■ TRECHO FORNECIDO
------
Além de treinador, Saldanha era escritor, advogado, jornalista e membro do Partido Comunista Brasileiro (PCB), e manifestava-se abertamente contra a ditadura militar no país, fato que se intensificou após o assassinato de Carlos Marighella, este que era seu amigo, e morrera em 1969.
Anos depois, em uma entrevista no programa Roda Viva, fora apelidado de João “Sem Medo”. Durante a conversa, Saldanha afirma ter levado para o México inúmeros documentos que comprovavam centenas de prisões, mortes e torturas realizadas pela ditadura militar brasileira.
João Saldanha, ou melhor, João Sem Medo fora sem dúvidas um grande ícone não só no futebol, mas na história política brasileira, mostrando que o futebol pode ser e se apresentar mais do que “pão e circo”, pois reduzir o esporte à essa frase é reduzir lutas como esta.
DEMOCRACIA CORINTHIANA
Voltando ao início do texto, nota-se a presença do torcedor brasileiro nas lutas sociais, porém, a história apresenta eventos históricos em relação ao futebol e a democracia. Em especial, o evento que acontece durante a ditadura militar brasileira, trata-se da Democracia Corinthiana.
O movimento da Democracia Corinthiana é um capítulo marcante na história do Brasil, iniciada pelos próprios jogadores do clube na época, tendo a imagem de Sócrates associada ao movimento, com sua clássica comemoração com o punho cerrado para o alto como um símbolo de resistência. Em pleno momento de ditadura, o time tivera a coragem de estampar em sua camisa um emblema pedindo a volta da democracia no país, aplicando tal movimento de modo democrático a todos os integrantes do clube, seja jogador, presidente ou roupeiro.
O time se apresenta até os dias de hoje em comemoração ao fim da ditadura no Brasil, relembrando sempre da luta e resistência a favor da democracia:
Grandes movimentos foram formados pelo Brasil como ato de resistência, Como a criação da Coligay, torcida LGBT do Grêmio, está que foi de encontro ao preconceito em plena ditadura militar. O Fla-Diretas, que foi um movimento formado por torcedores flamenguistas, estes clamavam as eleições diretas no país.
ATUALMENTE
Retomando ao início do texto, 2020 foi um ano onde apresentou mais uma vez um ato a favor da democracia tendo o futebol como uma plataforma política. Em meio a uma crise institucional brasileira, guiada por ideias e posicionamentos negligentes de gestores políticos referente a pandemia, e ainda a eclosão de movimentos neofascistas, o contra-ataque aparece. E veio de onde muitos não imaginariam, partiu das torcidas organizadas o canto de resistência à opressão.
Gritos de torcidas antifascistas ecoavam em manifestações por todo país, estes que levam consigo o amor à camisa, mas principalmente o desejo democrático de um país livre de qualquer tipo de opressão.
Porém, há algo singular no protesto da avenida Paulista, em São Paulo: “a união de movimentos populares gestados pelo futebol em torno de uma pauta em comum, levantando a mesma bandeira, em que a luta contra o fascismo está acima do clubismo. Em um ambiente que se alimenta do cultivo da rivalidade e, por vezes, do ódio ao adversário que veste cores diferentes, o simbolismo da manifestação orquestrada por torcedores de Corinthians, Palmeiras, São Paulo e Santos se torna ainda mais notável, a ponto de despertar a indignação das elites reacionárias que não suportam afrontas orgânicas, democráticas e com cheiro de povo”. (PIRES, Breiller; 1 de junho de 2020, El País).
Negar que o futebol é um meio político fértil chega a ser falacioso, no contexto em que o Brasil se encontra, e principalmente suas referências políticas no futebol, mostram que o futebol pode ser muito mais que “pão e circo”. Ele é elemento cultural, memória política e paixão que move ideais. O futebol deve se mostrar cada vez mais ativo na vida do cotidiano brasileiro, e principalmente se mostrar a favor das lutas sociais, pois quem torce para ele é o povo que grita resistência do lado de fora do estádio.
------
■ DETALHES DA TAREFA
Indique o apelido que João Saldanha recebeu em uma entrevista no programa Roda Viva, segundo o texto sobre futebol e política no Brasil.

■ DADOS FORNECIDOS
------
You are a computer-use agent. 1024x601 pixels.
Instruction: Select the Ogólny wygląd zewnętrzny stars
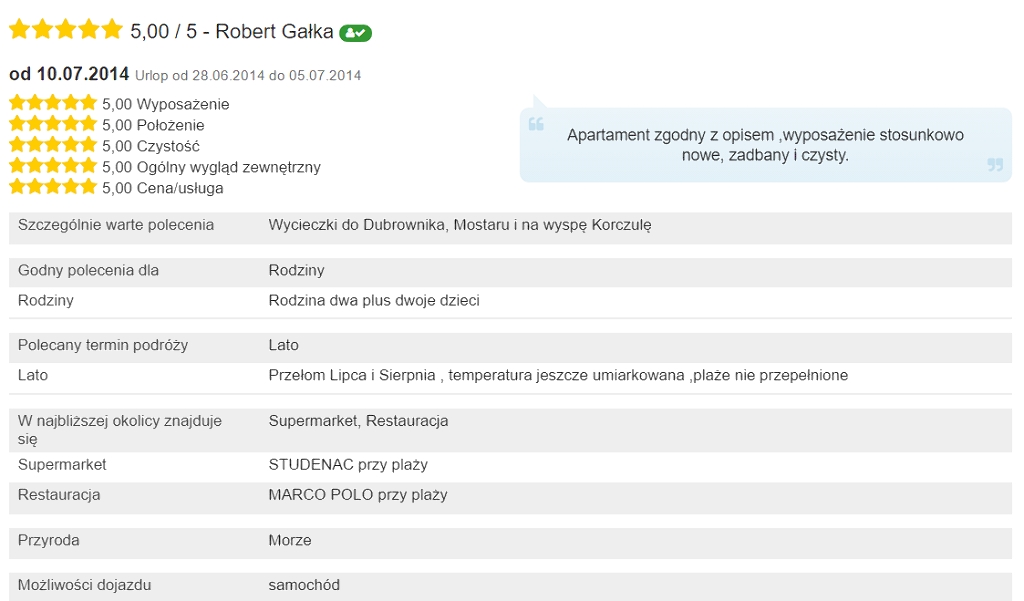tap(53, 166)
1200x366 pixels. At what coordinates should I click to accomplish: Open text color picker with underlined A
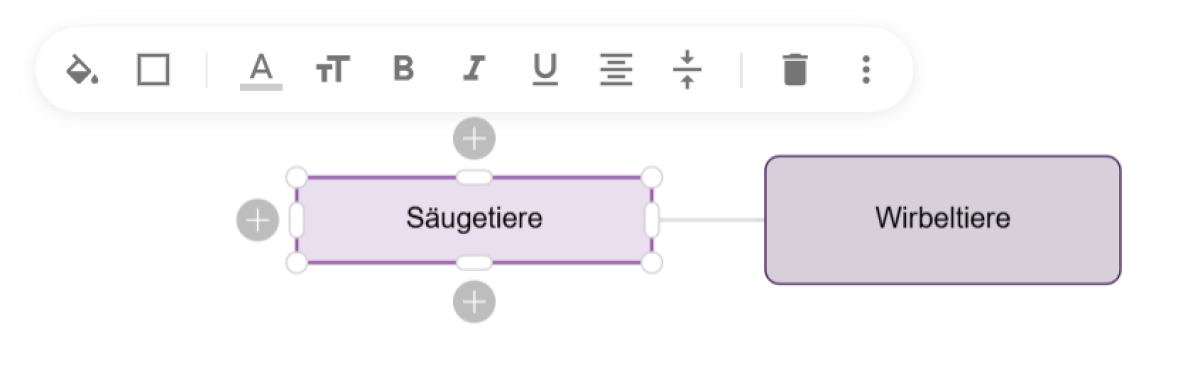pos(261,70)
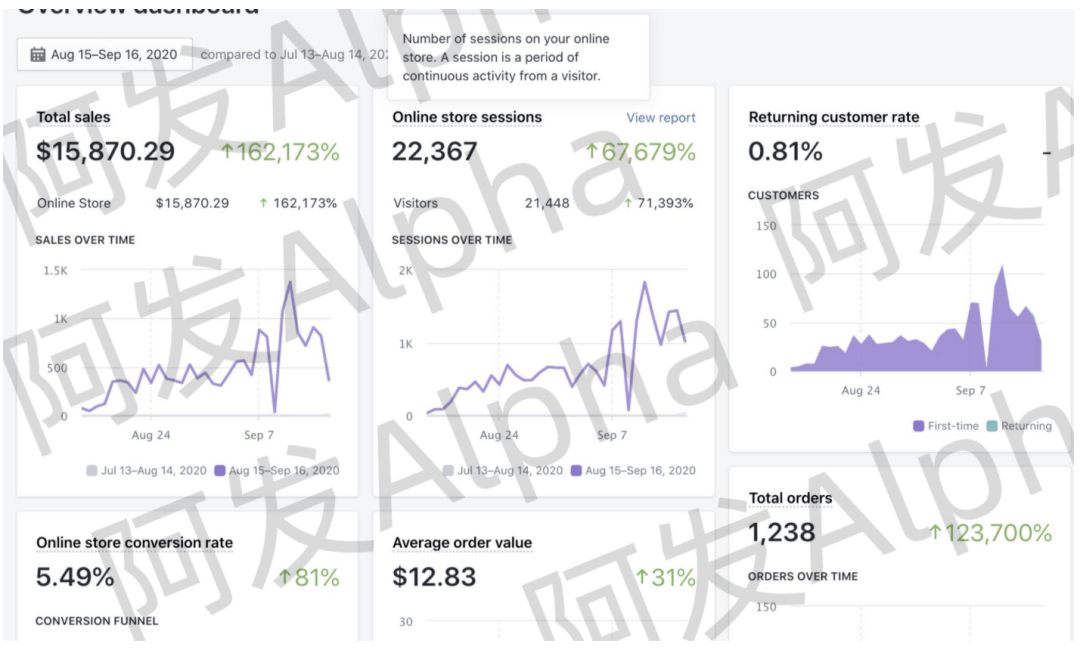Click the purple First-time legend swatch

(918, 426)
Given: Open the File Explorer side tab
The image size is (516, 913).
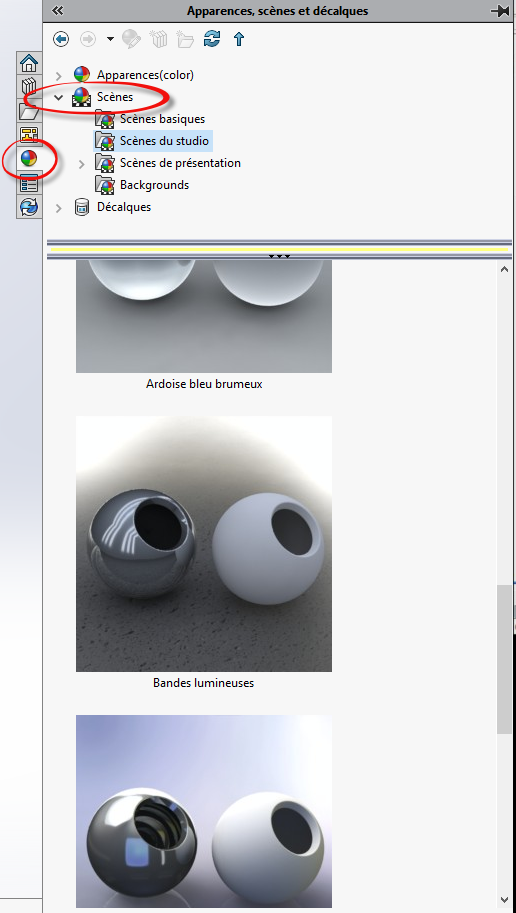Looking at the screenshot, I should [x=29, y=111].
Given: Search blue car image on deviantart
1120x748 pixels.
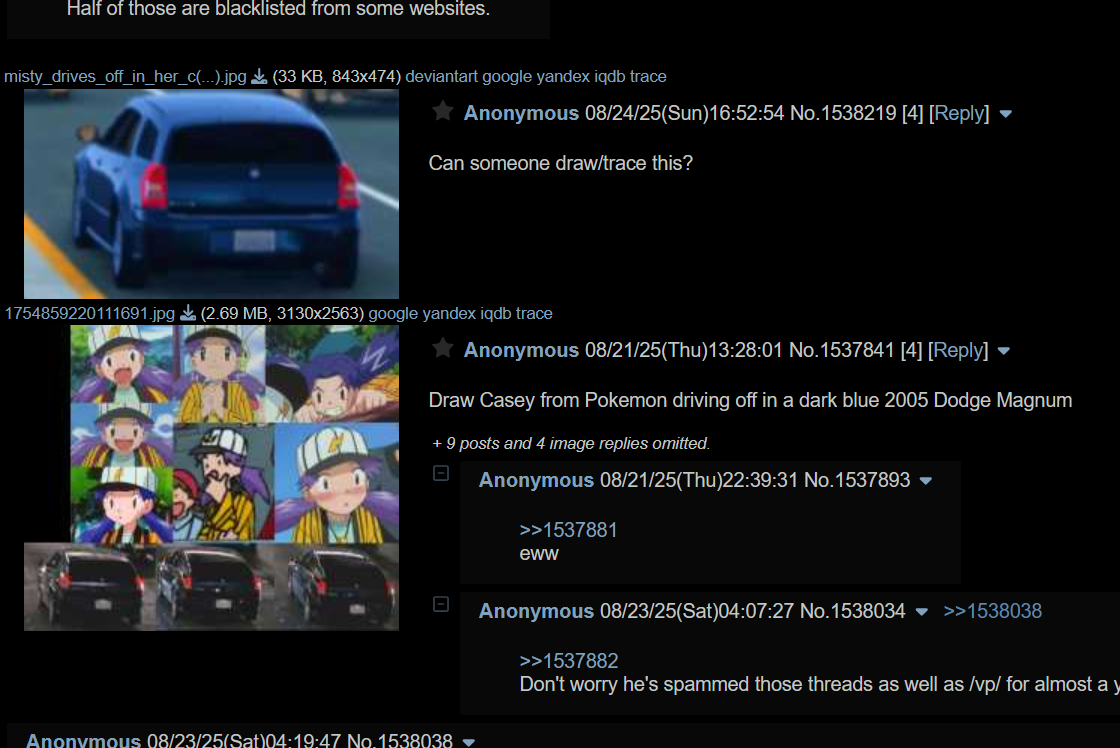Looking at the screenshot, I should click(441, 76).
------
■ RESPOSTA DO EXERCÍCIO
João "Sem Medo".